Problem details
Could you quote the data below verbatim, keeping every line unchanged?

-- Records for the task follows --

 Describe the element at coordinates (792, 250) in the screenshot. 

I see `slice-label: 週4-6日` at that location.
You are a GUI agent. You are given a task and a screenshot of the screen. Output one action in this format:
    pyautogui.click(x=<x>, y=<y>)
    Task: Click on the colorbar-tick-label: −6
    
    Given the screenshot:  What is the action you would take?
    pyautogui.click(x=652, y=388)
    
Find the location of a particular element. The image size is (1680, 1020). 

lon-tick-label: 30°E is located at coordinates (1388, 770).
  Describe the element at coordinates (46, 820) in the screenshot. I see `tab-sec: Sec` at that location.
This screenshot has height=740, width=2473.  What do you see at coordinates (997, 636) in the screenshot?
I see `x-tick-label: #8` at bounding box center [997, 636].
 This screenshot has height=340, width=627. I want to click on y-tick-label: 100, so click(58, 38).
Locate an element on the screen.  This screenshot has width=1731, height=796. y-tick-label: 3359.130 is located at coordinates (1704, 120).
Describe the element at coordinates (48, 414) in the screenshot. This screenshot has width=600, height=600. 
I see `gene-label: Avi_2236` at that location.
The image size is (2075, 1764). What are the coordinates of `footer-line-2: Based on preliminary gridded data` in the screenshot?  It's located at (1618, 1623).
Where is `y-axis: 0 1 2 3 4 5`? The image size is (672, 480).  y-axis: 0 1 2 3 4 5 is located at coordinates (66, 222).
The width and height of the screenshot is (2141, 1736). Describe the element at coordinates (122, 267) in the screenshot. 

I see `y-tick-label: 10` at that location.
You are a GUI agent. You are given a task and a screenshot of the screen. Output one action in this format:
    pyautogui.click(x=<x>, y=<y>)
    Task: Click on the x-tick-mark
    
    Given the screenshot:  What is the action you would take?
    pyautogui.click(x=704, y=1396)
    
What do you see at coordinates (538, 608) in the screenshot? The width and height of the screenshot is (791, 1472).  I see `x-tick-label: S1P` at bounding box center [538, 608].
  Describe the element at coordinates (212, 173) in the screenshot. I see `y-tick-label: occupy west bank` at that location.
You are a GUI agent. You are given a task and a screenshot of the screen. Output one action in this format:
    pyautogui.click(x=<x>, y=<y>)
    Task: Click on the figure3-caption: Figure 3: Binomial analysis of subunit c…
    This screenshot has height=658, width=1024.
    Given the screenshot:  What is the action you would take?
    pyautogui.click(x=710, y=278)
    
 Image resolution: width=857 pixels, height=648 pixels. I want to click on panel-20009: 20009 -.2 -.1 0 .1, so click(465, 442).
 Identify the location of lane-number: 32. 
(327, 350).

-- Records for the task concluded --

Task solution
 Describe the element at coordinates (792, 250) in the screenshot. 

I see `slice-label: 週4-6日` at that location.
You are a GUI agent. You are given a task and a screenshot of the screen. Output one action in this format:
    pyautogui.click(x=<x>, y=<y>)
    Task: Click on the colorbar-tick-label: −6
    
    Given the screenshot:  What is the action you would take?
    pyautogui.click(x=652, y=388)
    
Find the location of a particular element. The image size is (1680, 1020). 

lon-tick-label: 30°E is located at coordinates (1388, 770).
  Describe the element at coordinates (46, 820) in the screenshot. I see `tab-sec: Sec` at that location.
This screenshot has height=740, width=2473.  What do you see at coordinates (997, 636) in the screenshot?
I see `x-tick-label: #8` at bounding box center [997, 636].
 This screenshot has height=340, width=627. I want to click on y-tick-label: 100, so click(58, 38).
Locate an element on the screen.  This screenshot has width=1731, height=796. y-tick-label: 3359.130 is located at coordinates (1704, 120).
Describe the element at coordinates (48, 414) in the screenshot. This screenshot has width=600, height=600. 
I see `gene-label: Avi_2236` at that location.
The image size is (2075, 1764). What are the coordinates of `footer-line-2: Based on preliminary gridded data` in the screenshot?  It's located at (1618, 1623).
Where is `y-axis: 0 1 2 3 4 5`? The image size is (672, 480).  y-axis: 0 1 2 3 4 5 is located at coordinates (66, 222).
The width and height of the screenshot is (2141, 1736). Describe the element at coordinates (122, 267) in the screenshot. 

I see `y-tick-label: 10` at that location.
You are a GUI agent. You are given a task and a screenshot of the screen. Output one action in this format:
    pyautogui.click(x=<x>, y=<y>)
    Task: Click on the x-tick-mark
    
    Given the screenshot:  What is the action you would take?
    pyautogui.click(x=704, y=1396)
    
What do you see at coordinates (538, 608) in the screenshot? The width and height of the screenshot is (791, 1472).  I see `x-tick-label: S1P` at bounding box center [538, 608].
  Describe the element at coordinates (212, 173) in the screenshot. I see `y-tick-label: occupy west bank` at that location.
You are a GUI agent. You are given a task and a screenshot of the screen. Output one action in this format:
    pyautogui.click(x=<x>, y=<y>)
    Task: Click on the figure3-caption: Figure 3: Binomial analysis of subunit c…
    This screenshot has height=658, width=1024.
    Given the screenshot:  What is the action you would take?
    pyautogui.click(x=710, y=278)
    
 Image resolution: width=857 pixels, height=648 pixels. I want to click on panel-20009: 20009 -.2 -.1 0 .1, so click(465, 442).
 Identify the location of lane-number: 32. 
(327, 350).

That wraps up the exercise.